Significant gene networks enriched for Denisovan-like derived alleles according to the Signet analysis.

(A) Partially overlapping significant networks belonging to Cancer-related and Relaxin signalling pathways including genes that mediate key functions in the modulation of cell proliferation and differentiation, in the promotion of angiogenesis, as well as in the regulation of vascular tone thought NO induction. Among them, EP300 and genes functionally related to both EP300 and NOS2 candidate AI loci are highlighted in red. Genes supported by both Signet and VolcanoFinder analyses as potentially introgressed loci, as well as the associations that they establish in the networks are highlighted in blue. (B) Gene network built by setting co-expression as force function and by displaying the entire set of genes identified by the Signet algorithm as significantly enriched for Denisovan-like derived alleles. Genes whose variation pattern was supported by both VolcanoFinder and Signet analyses (e.g., MAPK1) as shaped by archaic introgression are displayed as dark red ellipses. EP300 and NOS2 genes, which we shortlisted as the most convincing candidate AI loci according to the Signet approach, VolcanoFinder analyses, and evidence advanced by previous studies supporting their adaptive role in high-altitude populations, are displayed as yellow diamonds. EPAS1, which was included manually in the network as a positive control locus that has been previously proved to have mediated adaptive introgression in Tibetan and Sherpa populations, was represented as pale pink rectangular. Genes included in pathways involved in angiogenesis and/or in the modulation of NO induction are reported as dark green circles, while the remining fraction of significant genes are represented as light-blue circles. The closeness or the distance between all nodes reflects the tendency to be co-expressed with each other and all the connections inferred are characterized by a confident score ≥ 0.7.

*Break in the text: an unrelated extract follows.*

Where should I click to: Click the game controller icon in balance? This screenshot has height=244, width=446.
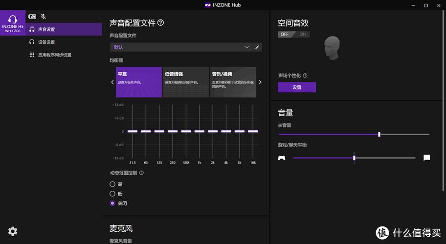point(282,158)
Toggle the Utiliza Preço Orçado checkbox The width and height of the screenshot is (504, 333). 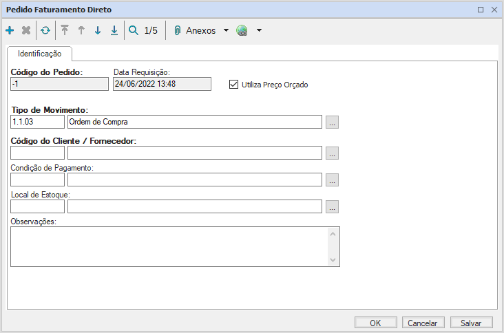pos(233,85)
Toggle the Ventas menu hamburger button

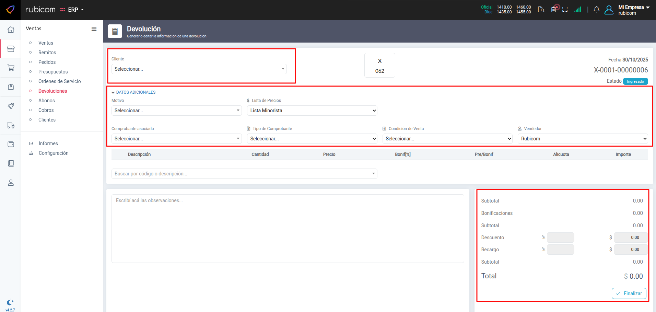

Representation of genetic distances between modern and archaic haplotypes.

(A) Heatmap displaying the divergence between Tibetan and Han Chinese NOS2 haplotypes with respect to the Denisovan sequence. Haplotypes are reported in rows, while derived (i.e., black square) and ancestral (i.e., white square) alleles are displayed in columns. Haplotypes are ranked from top to bottom according to their number of pairwise differences with respect to the Denisovan sequence. A total of 14 haplotypes belonging to individuals with Tibetan ancestry are plotted in the upper part of the heatmap (i.e., the first quartile of haplotype distribution). These haplotypes account for 33% of the haplotypes inferred for Tibetans and are characterized by 32 or less pairwise differences with respect to the Denisovan sequence. (B-D) Barplots showing the number and cumulative proportions of NOS2, EPAS1 and EGLN1 Tibetan and Han Chinese haplotypes in each haplotype class defined according to the number of pairwise differences between modern and archaic sequences. In all plots are reported on the x-axis the haplotype classes, while on the first and on the second y-axes are indicated the number of haplotypes belonging to each haplotype class (i.e., blue/red bars) and the cumulative proportion of haplotypes (i.e., blue/red lines), respectively. (B) NOS2 presents a pattern qualitatively comparable to the one displayed for the EPAS1 gene, with 46% of haplotype classes presenting a greater value for the cumulative proportion of TIB haplotypes (i.e., blue line) rather than CHB ones (i.e., red line). (C) The EPAS1 plot represents the trend expected for genes involved in AI events mediated by hard selective sweeps, in which TIB haplotypes (i.e., blue bars) are over-represented in all those haplotype classes presenting the smaller number of pairwise differences with Denisovan. In line with this, values obtained for the cumulative proportion of Tibetan haplotypes are higher with respect to those calculated for CHB haplotypes in all the haplotype classes considered. (D) The entire set of haplotype classes at EGLN1 showed higher values for the cumulative proportion of CHB haplotypes with respect to the same proportion calculated for Tibetan haplotypes, with an over-representation of Han Chinese samples in the haplotype classes presenting few numbers of differences with Denisovan, as it may be expected for genes not involved in AI events.